Un revirement au Sénat lève un obstacle majeur pour le choix du président Trump à la tête de la Réserve fédérale, avec un vote de confirmation désormais attendu d'ici quelques jours.
(Washington) — Le sénateur Thom Tillis a abandonné son opposition à la nomination de Kevin Warsh à la présidence de la Réserve fédérale, levant ainsi un barrage important pour le choix du président Donald Trump à la tête de la banque centrale américaine. Cette décision fait suite à la décision du ministère de la Justice de clore une enquête sur l'actuel président, Jerome Powell, dont le mandat doit s'achever le 15 mai.
« Je suis prêt à aller de l'avant avec la confirmation de M. Warsh. Je pense qu'il sera un excellent président de la Fed », a déclaré Tillis à NBC dimanche. L'opposition du républicain de Caroline du Nord avait précédemment bloqué la nomination au sein de la commission bancaire du Sénat, créant une incertitude autour de la direction de la Fed à l'approche d'une échéance clé.
Ce revirement est intervenu après que le procureur des États-Unis pour le district de Columbia a mis fin à l'examen de la rénovation du bâtiment de la Fed, d'un montant de 2,5 milliards de dollars, un projet critiqué par la Maison Blanche pour ses dépassements de coûts. Tillis avait qualifié l'enquête de tentative politique visant à faire pression sur Powell, et a déclaré avoir reçu l'assurance du ministère de la Justice que l'affaire était « complètement et entièrement réglée ».

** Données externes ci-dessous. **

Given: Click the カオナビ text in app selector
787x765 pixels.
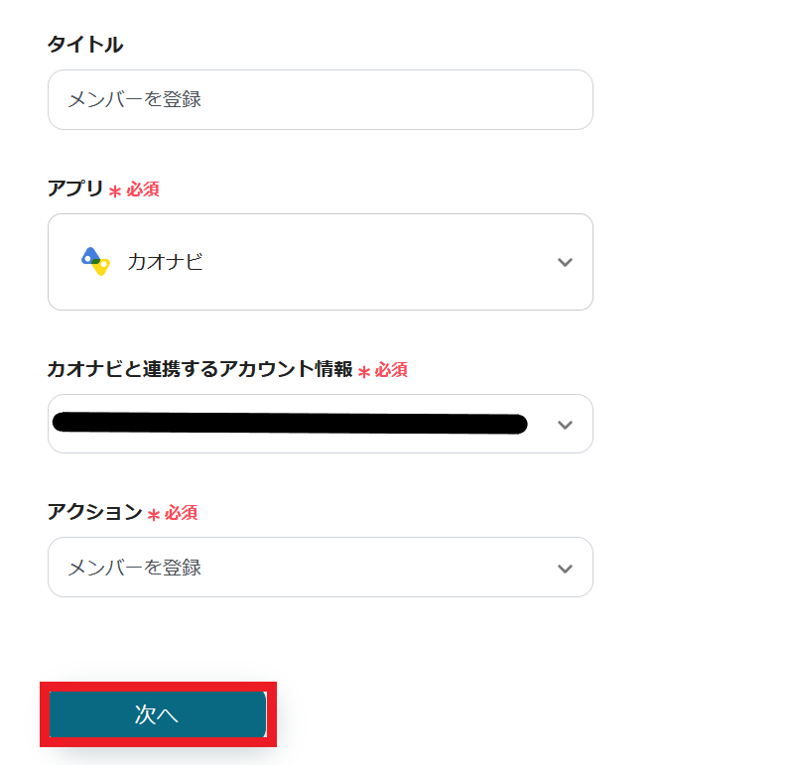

Avec le soutien de Tillis, la commission bancaire du Sénat a programmé un vote sur la nomination de Warsh pour mercredi. Un vote du Sénat au complet pourrait suivre dès la semaine du 11 mai, installant potentiellement l'ancien gouverneur de la Fed à la tête de la banque centrale quelques jours seulement après la fin du mandat de Powell.
La position de Warsh sur la politique monétaire en ligne de mire
L'attention se porte désormais sur la manière dont Warsh, ancien banquier de Morgan Stanley et gouverneur de la Fed pendant la crise financière de 2008, pourrait orienter la politique monétaire. Il a été perçu comme un « faucon » en matière de politique budgétaire, une approche qui pourrait renforcer le dollar mais potentiellement nuire aux actifs à risque comme les actions et les crypto-monnaies en favorisant des taux d'intérêt plus élevés.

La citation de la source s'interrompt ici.